## Start Selected passage

What lens do you use?

By: Phatsurang Dechabuddharungsi (Candy)

When you are the only one in a group with a complete different set of experiences and backgrounds, what do you do?

Me? I seek for those lessons they share and find a way back to myself.

My other 13 fellows who are NGOs plus me, a TV host/producer, were introduced to a learning cocoon where Ms. Keri McWilliams and Ms. Spider Mcknight drove us towards how NGO institutions in the US function and how nonprofit people tell their stories if not emotionally to move, then effectively enough to get funded.

I’m certainly not an NGO. I do work for a big conglomerate who earns revenue through selling content to the advertisers and advertising agencies. By gaining the trust, we have built credibility and credentials for more than a decade. I’m sure you guys all know how TV business works. One thing that really draws a line of difference while I’m attending today’s lecture is that I have no worries in raising fund. But absolutely one thing I do have in common with these amazing NGOs is a passion and the love for stories that no one tells us what we have to do and why do we do what we do.

## End Selected passage

Given exercise 1 |
Update the records from their start through the line that contains "point(95,49)", replacing "computer-use agent" with "screen-control agent" and leaving everything else unchanged.

## Start Records to process

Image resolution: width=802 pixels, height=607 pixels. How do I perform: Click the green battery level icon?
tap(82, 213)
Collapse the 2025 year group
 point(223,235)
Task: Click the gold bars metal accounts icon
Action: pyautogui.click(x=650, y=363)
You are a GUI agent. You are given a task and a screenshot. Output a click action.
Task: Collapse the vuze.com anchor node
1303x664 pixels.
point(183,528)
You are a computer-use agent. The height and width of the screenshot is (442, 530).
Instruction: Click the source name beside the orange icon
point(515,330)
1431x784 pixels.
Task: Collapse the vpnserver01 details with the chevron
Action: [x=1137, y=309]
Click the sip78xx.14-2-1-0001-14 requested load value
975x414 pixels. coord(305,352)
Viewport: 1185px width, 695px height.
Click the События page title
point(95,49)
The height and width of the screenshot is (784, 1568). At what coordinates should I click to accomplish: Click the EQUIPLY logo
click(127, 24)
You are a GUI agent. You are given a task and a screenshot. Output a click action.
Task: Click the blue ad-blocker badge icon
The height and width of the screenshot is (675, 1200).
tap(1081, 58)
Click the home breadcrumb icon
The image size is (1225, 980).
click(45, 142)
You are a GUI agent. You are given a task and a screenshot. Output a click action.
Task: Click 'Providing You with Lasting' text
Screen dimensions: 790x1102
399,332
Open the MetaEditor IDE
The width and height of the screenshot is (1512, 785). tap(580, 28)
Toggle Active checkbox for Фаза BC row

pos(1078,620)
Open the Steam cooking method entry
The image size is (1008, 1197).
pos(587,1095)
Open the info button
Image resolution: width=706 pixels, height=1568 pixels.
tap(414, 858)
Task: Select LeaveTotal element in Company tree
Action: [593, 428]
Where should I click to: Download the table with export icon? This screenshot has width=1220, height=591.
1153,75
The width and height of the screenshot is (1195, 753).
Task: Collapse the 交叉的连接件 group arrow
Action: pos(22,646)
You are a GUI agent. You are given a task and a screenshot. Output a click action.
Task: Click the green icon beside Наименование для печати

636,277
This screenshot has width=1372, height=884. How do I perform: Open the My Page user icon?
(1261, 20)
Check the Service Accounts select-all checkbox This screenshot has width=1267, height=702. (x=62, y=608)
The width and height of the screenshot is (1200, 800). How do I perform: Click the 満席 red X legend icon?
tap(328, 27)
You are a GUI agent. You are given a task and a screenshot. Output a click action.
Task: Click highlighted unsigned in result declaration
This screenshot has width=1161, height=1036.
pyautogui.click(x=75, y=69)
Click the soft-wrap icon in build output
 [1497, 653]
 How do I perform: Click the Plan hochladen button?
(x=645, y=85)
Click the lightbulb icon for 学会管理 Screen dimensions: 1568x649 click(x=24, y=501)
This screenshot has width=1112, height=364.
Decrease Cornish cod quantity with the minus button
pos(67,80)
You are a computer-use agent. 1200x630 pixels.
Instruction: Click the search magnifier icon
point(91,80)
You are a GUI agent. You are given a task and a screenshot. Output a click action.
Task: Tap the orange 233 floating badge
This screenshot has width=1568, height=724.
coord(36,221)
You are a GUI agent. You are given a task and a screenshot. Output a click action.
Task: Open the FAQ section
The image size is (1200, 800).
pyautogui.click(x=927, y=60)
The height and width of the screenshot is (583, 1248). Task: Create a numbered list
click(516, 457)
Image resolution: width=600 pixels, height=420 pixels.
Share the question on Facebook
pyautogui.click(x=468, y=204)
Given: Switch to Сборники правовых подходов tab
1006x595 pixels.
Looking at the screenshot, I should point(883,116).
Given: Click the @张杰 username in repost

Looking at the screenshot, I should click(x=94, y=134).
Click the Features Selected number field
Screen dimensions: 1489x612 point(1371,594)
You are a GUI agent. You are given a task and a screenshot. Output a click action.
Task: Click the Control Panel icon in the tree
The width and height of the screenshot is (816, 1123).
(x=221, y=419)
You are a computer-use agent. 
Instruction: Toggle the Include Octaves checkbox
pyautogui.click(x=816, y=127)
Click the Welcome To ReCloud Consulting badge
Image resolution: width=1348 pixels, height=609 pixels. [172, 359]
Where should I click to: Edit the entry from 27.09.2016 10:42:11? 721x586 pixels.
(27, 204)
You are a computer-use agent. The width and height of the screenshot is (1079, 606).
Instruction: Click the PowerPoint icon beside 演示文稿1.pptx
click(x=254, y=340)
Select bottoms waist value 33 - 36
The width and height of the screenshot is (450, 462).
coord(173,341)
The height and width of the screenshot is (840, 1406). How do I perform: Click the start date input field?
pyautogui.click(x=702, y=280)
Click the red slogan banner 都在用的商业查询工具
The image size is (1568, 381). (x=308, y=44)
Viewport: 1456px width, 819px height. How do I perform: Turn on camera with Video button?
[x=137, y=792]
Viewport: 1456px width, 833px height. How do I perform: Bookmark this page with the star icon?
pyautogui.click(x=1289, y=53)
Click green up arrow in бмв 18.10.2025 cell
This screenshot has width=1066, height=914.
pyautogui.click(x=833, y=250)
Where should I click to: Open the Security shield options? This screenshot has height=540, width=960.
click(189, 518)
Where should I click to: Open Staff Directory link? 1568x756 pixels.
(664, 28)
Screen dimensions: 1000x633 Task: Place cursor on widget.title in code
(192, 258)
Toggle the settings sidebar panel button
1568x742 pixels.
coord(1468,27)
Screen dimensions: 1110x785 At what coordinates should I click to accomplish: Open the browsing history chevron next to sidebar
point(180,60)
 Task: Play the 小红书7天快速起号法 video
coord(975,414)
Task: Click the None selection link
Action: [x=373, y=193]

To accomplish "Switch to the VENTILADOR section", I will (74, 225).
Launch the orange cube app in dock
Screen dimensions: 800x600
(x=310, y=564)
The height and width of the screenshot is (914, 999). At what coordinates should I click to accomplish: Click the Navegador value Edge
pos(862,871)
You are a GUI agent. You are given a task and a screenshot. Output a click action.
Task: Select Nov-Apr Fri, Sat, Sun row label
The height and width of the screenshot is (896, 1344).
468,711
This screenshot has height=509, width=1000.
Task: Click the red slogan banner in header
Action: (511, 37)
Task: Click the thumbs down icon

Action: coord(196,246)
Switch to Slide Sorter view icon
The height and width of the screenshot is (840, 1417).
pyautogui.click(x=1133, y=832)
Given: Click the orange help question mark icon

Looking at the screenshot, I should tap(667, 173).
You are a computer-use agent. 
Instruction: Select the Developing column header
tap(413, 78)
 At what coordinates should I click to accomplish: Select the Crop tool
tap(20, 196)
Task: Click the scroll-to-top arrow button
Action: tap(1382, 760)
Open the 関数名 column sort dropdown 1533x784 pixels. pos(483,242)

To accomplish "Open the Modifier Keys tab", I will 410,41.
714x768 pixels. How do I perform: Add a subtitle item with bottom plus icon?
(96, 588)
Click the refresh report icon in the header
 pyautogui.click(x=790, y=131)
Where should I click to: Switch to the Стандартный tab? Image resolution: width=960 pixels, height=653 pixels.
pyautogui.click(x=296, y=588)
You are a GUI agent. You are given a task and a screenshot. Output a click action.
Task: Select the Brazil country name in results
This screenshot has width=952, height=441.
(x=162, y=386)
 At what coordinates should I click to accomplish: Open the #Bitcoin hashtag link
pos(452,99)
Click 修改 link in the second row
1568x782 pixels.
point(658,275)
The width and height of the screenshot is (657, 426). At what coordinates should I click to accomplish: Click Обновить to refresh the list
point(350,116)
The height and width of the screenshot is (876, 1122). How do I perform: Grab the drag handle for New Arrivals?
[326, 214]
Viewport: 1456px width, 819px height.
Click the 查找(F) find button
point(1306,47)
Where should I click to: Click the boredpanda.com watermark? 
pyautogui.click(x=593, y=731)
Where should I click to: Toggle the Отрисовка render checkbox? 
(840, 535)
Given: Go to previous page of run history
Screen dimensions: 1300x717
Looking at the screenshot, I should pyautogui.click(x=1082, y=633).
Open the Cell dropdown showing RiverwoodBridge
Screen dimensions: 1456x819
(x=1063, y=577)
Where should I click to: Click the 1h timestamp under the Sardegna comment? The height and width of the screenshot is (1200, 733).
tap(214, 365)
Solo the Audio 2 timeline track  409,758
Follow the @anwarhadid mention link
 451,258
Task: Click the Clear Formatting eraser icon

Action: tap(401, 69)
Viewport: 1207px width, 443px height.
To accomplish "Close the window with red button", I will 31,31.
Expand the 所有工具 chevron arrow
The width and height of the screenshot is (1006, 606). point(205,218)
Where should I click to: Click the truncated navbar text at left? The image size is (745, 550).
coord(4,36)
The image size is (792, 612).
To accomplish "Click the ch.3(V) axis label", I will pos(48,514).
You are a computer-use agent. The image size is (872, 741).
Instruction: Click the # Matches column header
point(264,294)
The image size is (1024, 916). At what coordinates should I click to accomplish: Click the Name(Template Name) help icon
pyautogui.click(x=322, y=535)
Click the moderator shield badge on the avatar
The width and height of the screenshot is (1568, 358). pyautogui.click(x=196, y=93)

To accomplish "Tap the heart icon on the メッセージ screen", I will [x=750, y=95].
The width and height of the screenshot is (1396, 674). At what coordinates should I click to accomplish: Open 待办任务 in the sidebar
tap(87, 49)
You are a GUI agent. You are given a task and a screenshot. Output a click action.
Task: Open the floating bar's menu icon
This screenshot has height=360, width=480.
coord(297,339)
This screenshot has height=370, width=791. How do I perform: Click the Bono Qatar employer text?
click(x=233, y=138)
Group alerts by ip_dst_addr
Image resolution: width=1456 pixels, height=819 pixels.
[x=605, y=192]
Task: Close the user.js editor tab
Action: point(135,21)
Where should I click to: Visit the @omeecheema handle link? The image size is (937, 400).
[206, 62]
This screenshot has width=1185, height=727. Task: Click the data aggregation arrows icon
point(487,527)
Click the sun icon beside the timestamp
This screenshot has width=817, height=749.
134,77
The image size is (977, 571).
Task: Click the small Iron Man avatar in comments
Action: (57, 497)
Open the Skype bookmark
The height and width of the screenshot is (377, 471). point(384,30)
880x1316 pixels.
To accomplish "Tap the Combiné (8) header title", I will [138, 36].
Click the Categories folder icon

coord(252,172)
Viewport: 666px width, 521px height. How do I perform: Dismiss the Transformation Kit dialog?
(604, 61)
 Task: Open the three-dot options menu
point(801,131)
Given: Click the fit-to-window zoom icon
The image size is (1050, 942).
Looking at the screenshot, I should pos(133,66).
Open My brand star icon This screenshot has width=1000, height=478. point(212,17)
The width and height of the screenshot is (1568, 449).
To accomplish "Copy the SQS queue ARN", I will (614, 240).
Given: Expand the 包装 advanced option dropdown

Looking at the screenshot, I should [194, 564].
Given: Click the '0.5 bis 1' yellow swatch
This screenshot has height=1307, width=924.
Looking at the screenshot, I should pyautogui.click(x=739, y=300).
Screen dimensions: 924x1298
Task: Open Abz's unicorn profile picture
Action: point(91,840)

## End Records to process

Given exercise 2 |
Duplicate the stretch of the personal essay from "When you are" through "to get funded." word for word.

Exercise answer 1 |
Image resolution: width=802 pixels, height=607 pixels. How do I perform: Click the green battery level icon?
tap(82, 213)
Collapse the 2025 year group
 point(223,235)
Task: Click the gold bars metal accounts icon
Action: pyautogui.click(x=650, y=363)
You are a GUI agent. You are given a task and a screenshot. Output a click action.
Task: Collapse the vuze.com anchor node
1303x664 pixels.
point(183,528)
You are a screen-control agent. The height and width of the screenshot is (442, 530).
Instruction: Click the source name beside the orange icon
point(515,330)
1431x784 pixels.
Task: Collapse the vpnserver01 details with the chevron
Action: [x=1137, y=309]
Click the sip78xx.14-2-1-0001-14 requested load value
975x414 pixels. coord(305,352)
Viewport: 1185px width, 695px height.
Click the События page title
point(95,49)

Exercise answer 2 |
When you are the only one in a group with a complete different set of experiences and backgrounds, what do you do?

Me? I seek for those lessons they share and find a way back to myself.

My other 13 fellows who are NGOs plus me, a TV host/producer, were introduced to a learning cocoon where Ms. Keri McWilliams and Ms. Spider Mcknight drove us towards how NGO institutions in the US function and how nonprofit people tell their stories if not emotionally to move, then effectively enough to get funded.